Child Health Day in Jongju City, DPR Korea
Extra special Child Health Day with the 30th anniversary of the Convention on the Rights of Child (CRC)
It was my first Child Health Day in Democratic People’s Republic of Korea (DPR Korea) and this year was extra special with the 30th anniversary of the Convention on the Rights of Child (CRC) in full swing globally.
DPR Korea ratified the CRC in September 1990. To mark the 30th anniversary of the CRC, UNICEF supported the Government of DPR Korea in three ways: organising a drawing competition for children on the theme “for every child, dreams”; conducting the second National Child Health Day of the year and issuing the latest Situation Analysis of Children and Women.
Across the country on Child Health Day, 1.7 million children five years and under receive a package of essential, low-cost interventions to help improve their health and nutrition. At a cost of USD$3 per child, the package includes deworming tablets and vitamin A capsules, multi-micronutrient supplements for household fortification of food, and enough oral rehydration salts to treat one episode of diarrhoea.

* COLLECTED DATA
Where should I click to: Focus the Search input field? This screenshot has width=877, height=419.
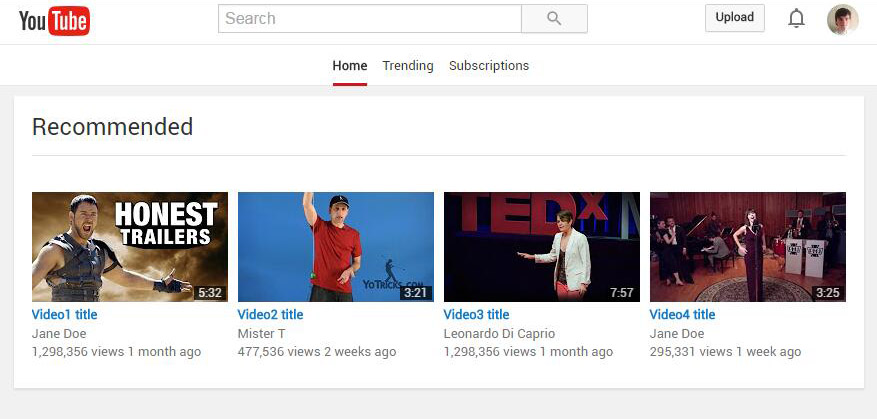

* THINGS TO DO
**A)** From the Child Health Day article, reproduce the passage between "Child Health Day in Jongju" and "Children and Women.", inclusive.
**B)** Name every item that the Child Health Day article lists as part of the package children receive.

* SOLUTIONS PER TASK
**A)**
Child Health Day in Jongju City, DPR Korea
Extra special Child Health Day with the 30th anniversary of the Convention on the Rights of Child (CRC)
It was my first Child Health Day in Democratic People’s Republic of Korea (DPR Korea) and this year was extra special with the 30th anniversary of the Convention on the Rights of Child (CRC) in full swing globally.
DPR Korea ratified the CRC in September 1990. To mark the 30th anniversary of the CRC, UNICEF supported the Government of DPR Korea in three ways: organising a drawing competition for children on the theme “for every child, dreams”; conducting the second National Child Health Day of the year and issuing the latest Situation Analysis of Children and Women.

**B)**
- deworming tablets
- vitamin A capsules
- multi-micronutrient supplements for household fortification of food
- oral rehydration salts (enough to treat one episode of diarrhoea)